The first assumption I make here is that David already checked that both gain and energy are encoded at the "optimal" resolution that balances bitrate and coding artefacts. To reduce the rate, we need a smarter quantizer. Below is the distribution of the pitch and energy for my training database.
So what if we were to use vector quantization to reduce the bit-rate. In theory, we could reduce the rate (for equal error) by having more codevectors in areas where the figure above shows more data. Same error, lower rate, but still a bad idea. It would be bad because it would mean that for some people, whose pitch falls into the range that is less likely, codec2 wouldn't work well. It would also mean that just changing the audio gain could make codec2 do worse. That is clearly not acceptable. We need to not just care about the mean square error (MSE), but also about the outliers. We need to be able to encode any amplitude with increments of 1-2 dB and any pitch with an increment around 0.04-0.08 (between half a semitone and a semitone). So it looks like we're stuck and the best we could do is to have uniform VQ, which wouldn't save much compared to scalar quantization.
The key here is to relax our resolution constraint above. In practice, we only need such good resolution when the signal is stationnary. For example, when the pitch in unvoiced frames jumps around randomly, it's not really important to encode it accurately. Similarly, energy error are much more perceivable when the energy is stable than when it's fluctuating. So this is where prediction becomes very useful, because stationary signals are exactly the ones that are easily predicted. By using a simple first-order recursive predictor (prediction = alpha*previous_value), we can reduce the range for which we need good resolution by a factor (1-alpha). For example, if we have a signal that ranges from 0 to 100 and we want a resolution of 1, then using alpha=0.1, the prediction error (current_value-prediction) will have a range of 0 to 10 when the signal is stationary. We still need to have quantizer values outside that range to encode variations, but we don't need a good resolution.

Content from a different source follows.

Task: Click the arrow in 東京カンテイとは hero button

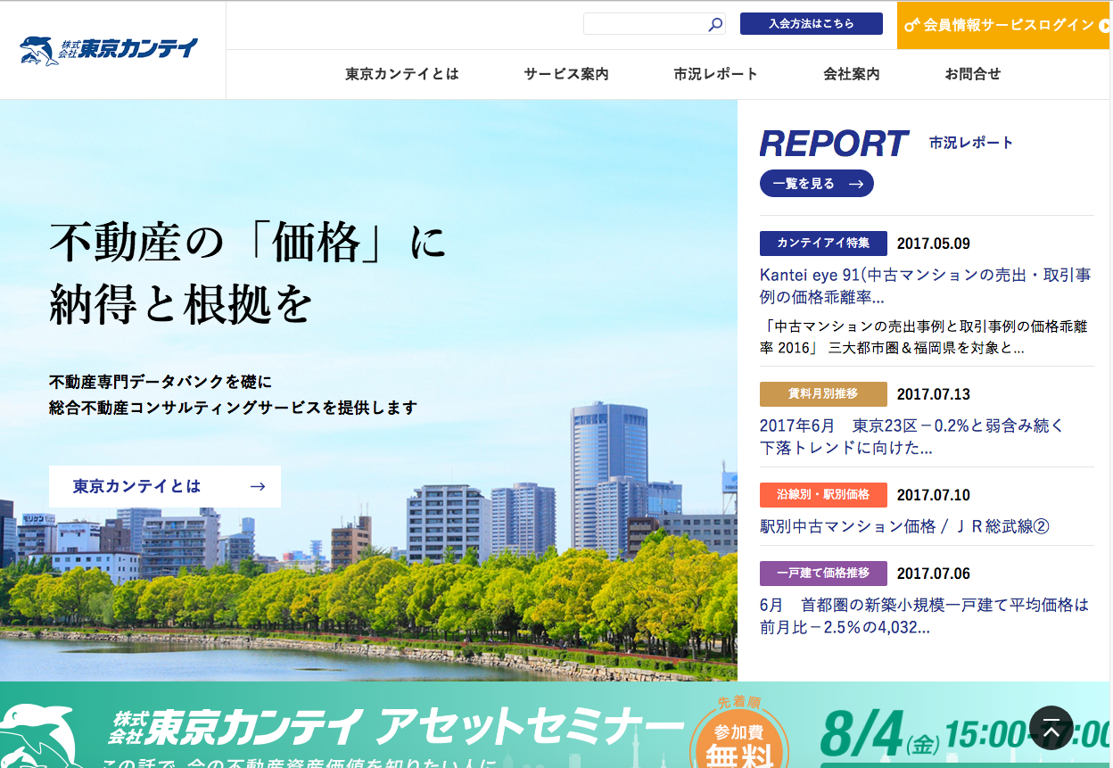Action: [x=258, y=486]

Now that we have reduced the domain for which we need good resolution, we can actually start using vector quantization too. By combining prediction and vector quantization, it's possible to have a good enough quantizer using only 8 bits for both the energy and the pitch, saving 4 bits, so 200 b/s. The figure below illustrates how the quantizer is trained, with the distribution of the prediction residual (actual value minus prediction) in blue, and the distribution of the code vectors in red. The prediction coefficients are 0.8 for pitch and 0.9 for energy.
First thing we notice from the residual distribution is that it's much less uniform and there's two higher-density areas that stand out. The first is around (0.3,0), which corresponds to the case where the pitch and energy are stationary and is about one fifth of the range for pitch (which has a prediction coefficient of 4/5) and one tenth of the range for energy (which has a prediction coefficient of 9/10). The second higher-density area is a line around residual energy of -2.5, and it corresponds to silence. Now looking at the codebook in red, we can see a very high density of vectors in the area of stationary speech, enough for a resolution of 1-2 dB energy and 1/2 to 1 semitone for pitch. The difference is that this time the high resolution is only needed for much smaller range. Now, the reason we see such a high density of code vectors around stationary speech and not so much around the "silence line" is that the last detail of this quantizer: weighting. The whole codebook training procedure uses weighting based on how important the quantization error is. The weight given to pitch and energy error on stationary voiced speech is much higher than it is for non-stationary speech or silence. This is why this quantizer is able to give good enough quality with 8 bits instead of 12.